The federal move automatically caused a decline in state revenue because all 50 states had collected estate taxes at least in part by piggybacking on the federal law. Starting this year, states no longer will collect estate taxes that are tied to the federal tax until 2011. So only the 16 states that have chosen to levy separate estate taxes will collect taxes on inherited wealth.
The disparity among states will grow even sharper if Congress votes to permanently repeal the federal tax after 2010, as President Bush proposes. Then the only places the government will impose a surcharge after death would be in those 16 states: Illinois, Kansas, Maine, Maryland, Massachusetts, Minnesota, Nebraska, New Jersey, New York, North Carolina, Ohio, Oregon, Rhode Island, Vermont, Virginia and Wisconsin.
The reason some states have chosen to keep their death taxes -- and that more are considering joining the group -- is that billions of dollars in state revenue are at stake.

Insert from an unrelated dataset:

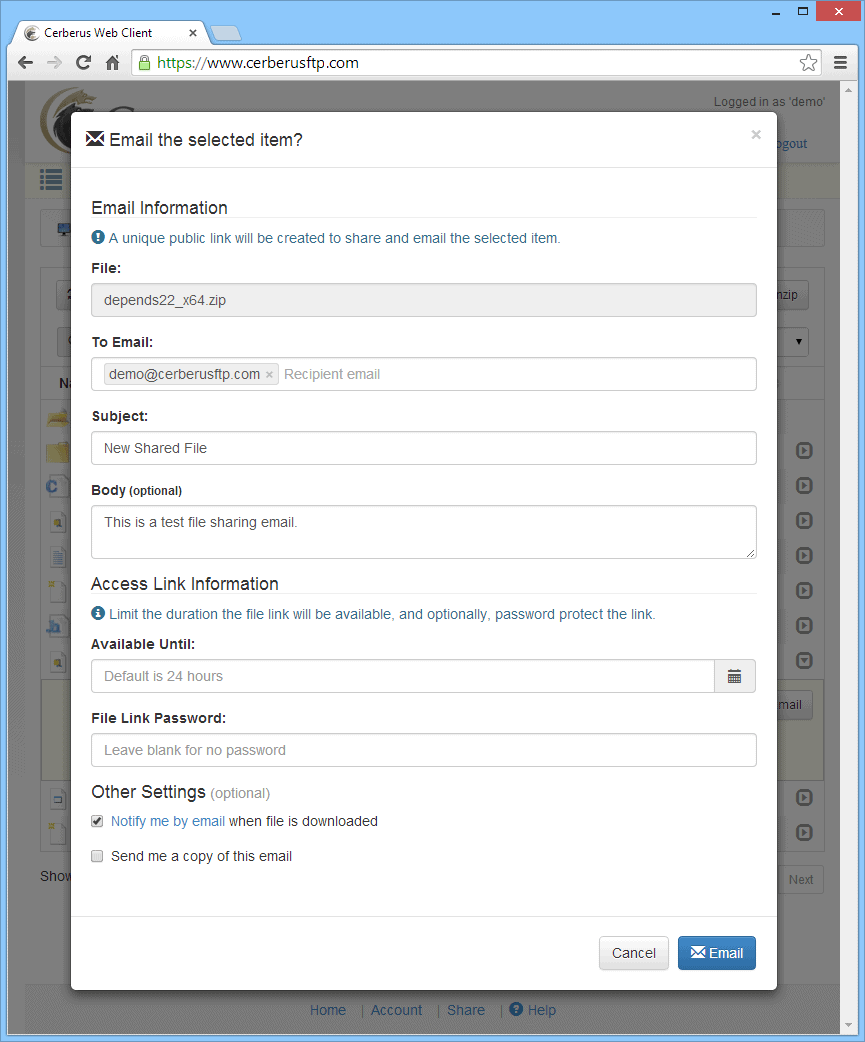Reload the page with the refresh icon

pos(83,62)
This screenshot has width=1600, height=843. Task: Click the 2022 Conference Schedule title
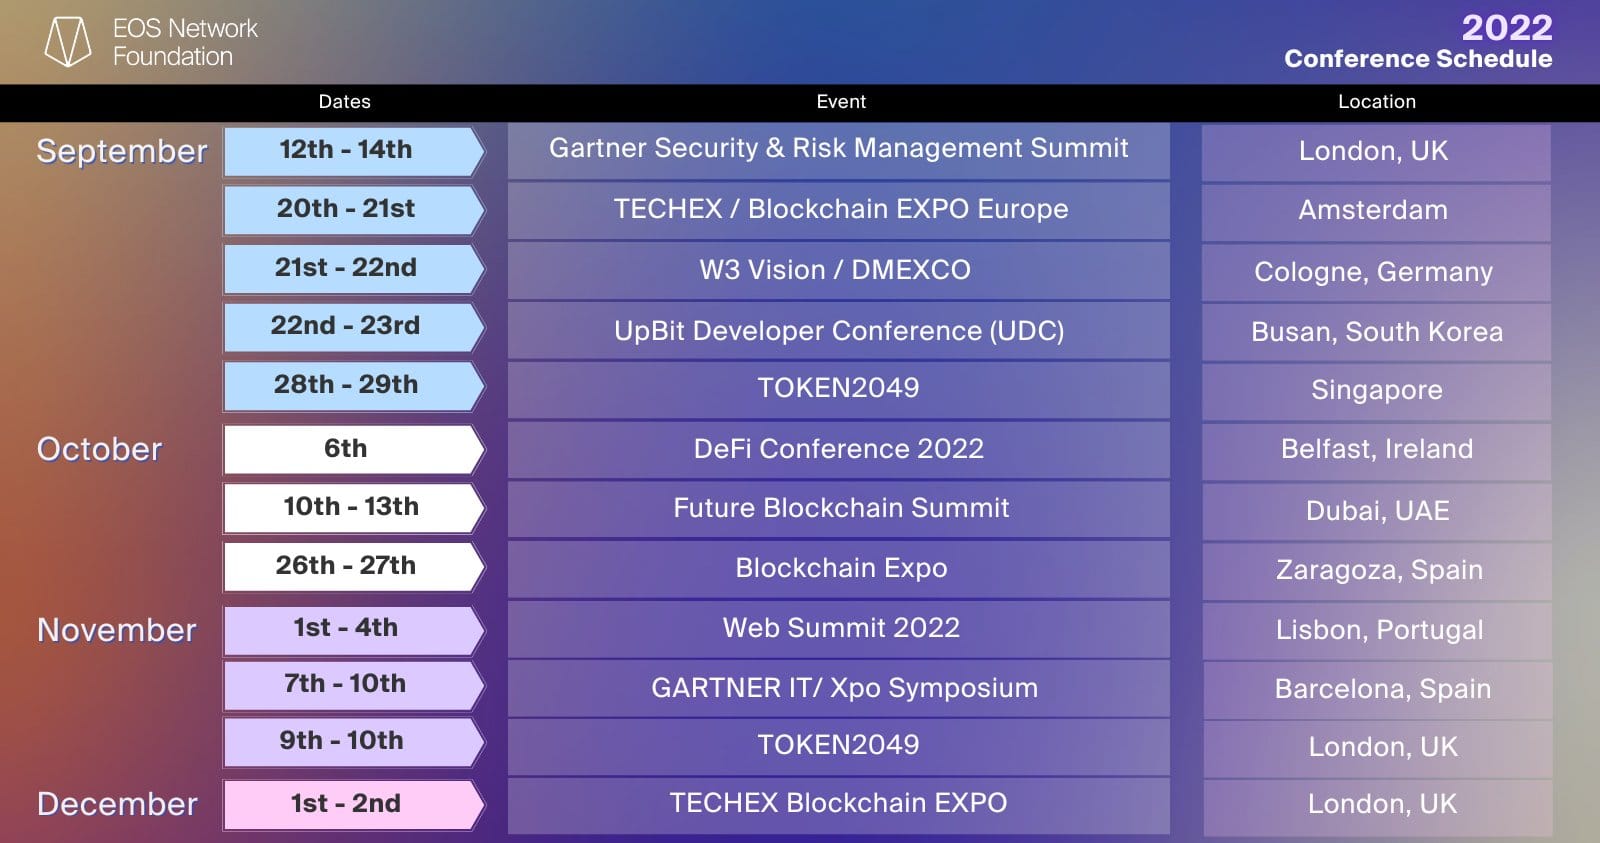[1418, 42]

Estate taxes will generate an estimated $2.3 billion this year for the 16 states that impose them, according to the Center on Budget and Policy Priorities. The 34 states that will stop collecting the tax will lose $4 billion to $5 billion in 2005, according to the Federation of Tax Administrators.
Washington is on the verge of becoming the 17th state with its own estate tax after the Legislature voted April 22 to reinstate a narrower version of the tax that was struck down by the state Supreme Court in February. Gov. Christine Gregoire (D) has said she will sign the measure, which could raise $135 million over two years.
Elsewhere, proposals in North Carolina and Maine would extend those states' temporary estate taxes. A bill to impose an estate tax in Arkansas, garnering $18 million in 2006 and $20 million in 2007, faltered in committee.
In an unsuccessful effort to defect from the group of 16, Nebraska this session defeated a proposal to repeal its state estate tax, which raises an estimated $20 million a year.
The 2005 tax year is the first in which the federal estate-tax phase-out will be fully felt by state treasuries. President Bush's 2001 tax relief package, which included the gradual repeal of the federal estate tax, had allowed all 50 states to continue to capture a portion of the estate tax revenue that taxpayers owed the federal government through a credit from 2001 to 2004. But the sharing ended last year.
Estate taxes are not a primary source of state revenue, representing less than 2 percent of states' general revenues before Congress began reducing the tax. But the loss of estate tax dollars was felt acutely in some states because it coincided with the drop in other revenues caused by the nation's economic downturn in 2001, said Harley Duncan, executive director of the Federation of Tax Administrators.
Besides prompting competition among states, expiration of the federal estate tax may make it difficult for states that still want to collect estate taxes because states rely on federal assessments of an estate's value to determine the tax liability, said Liz McNichol, a senior fellow at the Center on Budget and Policy Priorities, which opposes permanent repeal of the tax.
Although Congress voted in 2001 to phase out the estate tax by 2010, it must vote again to make the repeal permanent or the tax will come back in full force in 2011. The U.S. House of Representatives on April 13 voted for a permanent repeal. The proposal now goes to the U.S. Senate. Bush has pegged making the 2001 tax cuts permanent as a top priority of his second term.
Advocates who want to bring back the estate tax, also dubbed the "Paris Hilton tax" by those who support estate taxes on the ultra-wealthy such as the Hilton hotel chain heiress, argue that it encourages charitable giving and only affects the largest 1 percent to 2 percent of estates. But opponents of the tax say it is amounts to unfair double taxation and particularly hurts small businesses that families want to pass to loved ones.
"When people work their entire lives, they should be able to pass on the fruits of their labor to their children and not have the government coming around digging the gold fillings out of their teeth," said Chris Butler, a spokesman for Americans for Tax Reform, which opposes estate taxes.